§ **TASK INSTRUCTIONS**: Your task is to quote the listing below exactly, beginning with its first line and ending on the line bearing "Click the +Study button".

§ **SOURCE RECORDS**:
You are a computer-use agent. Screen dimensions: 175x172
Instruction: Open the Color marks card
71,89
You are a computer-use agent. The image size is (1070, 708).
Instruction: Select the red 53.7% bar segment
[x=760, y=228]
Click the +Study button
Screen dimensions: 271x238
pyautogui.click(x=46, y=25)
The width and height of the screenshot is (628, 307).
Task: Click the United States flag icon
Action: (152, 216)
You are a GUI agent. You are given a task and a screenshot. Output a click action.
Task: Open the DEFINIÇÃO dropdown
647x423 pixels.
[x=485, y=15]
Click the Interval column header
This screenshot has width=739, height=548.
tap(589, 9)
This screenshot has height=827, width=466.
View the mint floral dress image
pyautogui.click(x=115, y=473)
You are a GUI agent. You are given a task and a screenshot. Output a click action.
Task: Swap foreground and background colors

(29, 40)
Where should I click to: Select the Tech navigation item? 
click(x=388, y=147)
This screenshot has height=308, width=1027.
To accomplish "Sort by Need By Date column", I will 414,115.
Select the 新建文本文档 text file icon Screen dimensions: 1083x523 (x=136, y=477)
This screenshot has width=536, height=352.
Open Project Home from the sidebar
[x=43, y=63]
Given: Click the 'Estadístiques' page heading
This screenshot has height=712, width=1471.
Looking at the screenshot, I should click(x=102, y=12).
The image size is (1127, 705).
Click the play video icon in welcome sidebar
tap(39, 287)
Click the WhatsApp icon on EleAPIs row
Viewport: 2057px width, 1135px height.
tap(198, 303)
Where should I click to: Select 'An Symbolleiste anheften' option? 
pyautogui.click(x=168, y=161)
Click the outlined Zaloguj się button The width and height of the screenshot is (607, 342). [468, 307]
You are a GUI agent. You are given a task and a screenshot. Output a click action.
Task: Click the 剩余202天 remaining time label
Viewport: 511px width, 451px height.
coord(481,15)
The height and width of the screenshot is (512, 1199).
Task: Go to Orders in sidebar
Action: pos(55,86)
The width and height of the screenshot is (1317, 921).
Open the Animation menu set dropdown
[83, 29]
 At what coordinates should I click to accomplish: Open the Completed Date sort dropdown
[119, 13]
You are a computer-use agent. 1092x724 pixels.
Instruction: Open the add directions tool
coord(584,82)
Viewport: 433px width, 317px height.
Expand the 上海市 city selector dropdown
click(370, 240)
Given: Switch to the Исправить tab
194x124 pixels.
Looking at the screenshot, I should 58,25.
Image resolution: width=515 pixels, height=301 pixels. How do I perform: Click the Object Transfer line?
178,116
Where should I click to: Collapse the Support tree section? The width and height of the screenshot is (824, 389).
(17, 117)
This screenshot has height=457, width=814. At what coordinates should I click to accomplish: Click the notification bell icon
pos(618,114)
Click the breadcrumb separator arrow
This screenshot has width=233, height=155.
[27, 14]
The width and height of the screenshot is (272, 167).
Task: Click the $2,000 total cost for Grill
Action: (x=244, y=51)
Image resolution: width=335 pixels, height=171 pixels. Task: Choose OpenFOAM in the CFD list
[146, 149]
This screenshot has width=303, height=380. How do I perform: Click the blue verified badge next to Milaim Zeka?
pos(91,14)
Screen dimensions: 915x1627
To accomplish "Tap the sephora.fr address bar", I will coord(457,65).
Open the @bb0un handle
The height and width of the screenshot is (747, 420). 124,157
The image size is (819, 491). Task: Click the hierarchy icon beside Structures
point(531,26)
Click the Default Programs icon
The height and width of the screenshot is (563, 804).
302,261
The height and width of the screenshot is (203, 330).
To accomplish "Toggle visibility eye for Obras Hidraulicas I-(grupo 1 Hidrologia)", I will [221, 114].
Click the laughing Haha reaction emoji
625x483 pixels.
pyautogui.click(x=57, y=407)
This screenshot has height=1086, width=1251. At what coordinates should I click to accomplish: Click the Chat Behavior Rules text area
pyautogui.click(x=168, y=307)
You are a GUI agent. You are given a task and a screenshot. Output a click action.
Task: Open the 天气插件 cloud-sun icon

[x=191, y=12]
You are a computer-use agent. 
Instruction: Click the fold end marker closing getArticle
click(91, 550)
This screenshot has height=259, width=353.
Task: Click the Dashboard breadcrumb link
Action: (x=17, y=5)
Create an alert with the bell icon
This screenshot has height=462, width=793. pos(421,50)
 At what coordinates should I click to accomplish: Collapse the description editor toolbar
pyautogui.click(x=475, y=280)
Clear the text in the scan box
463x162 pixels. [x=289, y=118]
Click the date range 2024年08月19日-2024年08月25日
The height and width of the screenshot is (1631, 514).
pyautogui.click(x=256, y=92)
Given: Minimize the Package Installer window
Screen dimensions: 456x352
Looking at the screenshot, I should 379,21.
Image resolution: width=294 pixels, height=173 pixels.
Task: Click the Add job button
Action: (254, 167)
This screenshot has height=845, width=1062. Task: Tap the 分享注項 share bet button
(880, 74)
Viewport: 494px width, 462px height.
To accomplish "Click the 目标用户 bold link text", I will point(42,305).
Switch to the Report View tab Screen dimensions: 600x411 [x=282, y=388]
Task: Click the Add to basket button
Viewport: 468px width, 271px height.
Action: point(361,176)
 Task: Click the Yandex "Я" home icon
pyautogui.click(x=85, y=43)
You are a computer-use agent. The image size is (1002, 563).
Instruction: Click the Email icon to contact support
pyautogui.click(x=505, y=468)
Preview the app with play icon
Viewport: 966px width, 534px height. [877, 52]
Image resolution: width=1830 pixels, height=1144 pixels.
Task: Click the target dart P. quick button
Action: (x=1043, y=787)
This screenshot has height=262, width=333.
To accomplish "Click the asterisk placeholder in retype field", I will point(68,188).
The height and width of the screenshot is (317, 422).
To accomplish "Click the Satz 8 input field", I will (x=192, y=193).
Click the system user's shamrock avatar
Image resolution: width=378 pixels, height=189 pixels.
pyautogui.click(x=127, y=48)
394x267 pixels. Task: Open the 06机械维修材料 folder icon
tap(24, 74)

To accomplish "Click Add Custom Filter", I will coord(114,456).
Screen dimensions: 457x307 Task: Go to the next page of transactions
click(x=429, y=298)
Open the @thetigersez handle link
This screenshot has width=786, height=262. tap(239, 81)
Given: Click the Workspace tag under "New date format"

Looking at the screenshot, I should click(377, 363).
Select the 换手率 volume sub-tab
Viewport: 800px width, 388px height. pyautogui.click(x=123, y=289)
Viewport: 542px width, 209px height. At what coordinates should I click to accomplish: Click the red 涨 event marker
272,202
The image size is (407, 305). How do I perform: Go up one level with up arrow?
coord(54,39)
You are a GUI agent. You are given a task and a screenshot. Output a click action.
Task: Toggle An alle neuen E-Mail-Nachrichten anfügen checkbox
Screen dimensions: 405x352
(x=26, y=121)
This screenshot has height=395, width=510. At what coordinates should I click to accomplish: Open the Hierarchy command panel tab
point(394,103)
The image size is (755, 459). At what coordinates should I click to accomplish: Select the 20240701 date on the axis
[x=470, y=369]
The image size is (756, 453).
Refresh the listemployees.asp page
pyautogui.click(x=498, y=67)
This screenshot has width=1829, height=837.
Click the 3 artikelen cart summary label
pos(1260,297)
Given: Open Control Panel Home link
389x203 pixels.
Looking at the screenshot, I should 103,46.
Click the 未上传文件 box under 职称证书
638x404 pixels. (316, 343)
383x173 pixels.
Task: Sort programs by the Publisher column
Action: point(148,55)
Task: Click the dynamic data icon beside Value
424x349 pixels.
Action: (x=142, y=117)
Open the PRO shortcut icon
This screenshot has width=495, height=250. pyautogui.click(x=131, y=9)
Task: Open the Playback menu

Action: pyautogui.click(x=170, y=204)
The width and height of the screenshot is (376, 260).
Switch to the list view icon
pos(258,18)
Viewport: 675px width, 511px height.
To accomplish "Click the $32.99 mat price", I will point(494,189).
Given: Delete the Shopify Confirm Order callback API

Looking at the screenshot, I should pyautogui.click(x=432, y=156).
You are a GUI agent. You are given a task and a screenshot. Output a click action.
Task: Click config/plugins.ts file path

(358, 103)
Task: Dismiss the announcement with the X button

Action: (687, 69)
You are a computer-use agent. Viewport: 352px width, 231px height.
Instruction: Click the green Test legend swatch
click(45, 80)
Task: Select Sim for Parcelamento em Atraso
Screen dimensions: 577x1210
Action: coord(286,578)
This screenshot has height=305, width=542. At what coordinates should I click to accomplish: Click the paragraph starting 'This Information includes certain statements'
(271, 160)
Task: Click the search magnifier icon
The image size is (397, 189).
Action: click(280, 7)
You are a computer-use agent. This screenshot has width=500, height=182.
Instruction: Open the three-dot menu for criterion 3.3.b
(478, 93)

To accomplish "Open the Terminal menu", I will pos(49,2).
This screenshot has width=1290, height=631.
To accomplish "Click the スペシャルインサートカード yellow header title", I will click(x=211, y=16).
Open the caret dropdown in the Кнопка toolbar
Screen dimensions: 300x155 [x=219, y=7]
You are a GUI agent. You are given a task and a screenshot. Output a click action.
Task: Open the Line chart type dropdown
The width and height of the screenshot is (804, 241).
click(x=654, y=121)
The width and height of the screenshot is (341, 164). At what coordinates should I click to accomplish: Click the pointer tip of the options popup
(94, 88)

§ **ANSWER AREA**:
You are a computer-use agent. Screen dimensions: 175x172
Instruction: Open the Color marks card
71,89
You are a computer-use agent. The image size is (1070, 708).
Instruction: Select the red 53.7% bar segment
[x=760, y=228]
Click the +Study button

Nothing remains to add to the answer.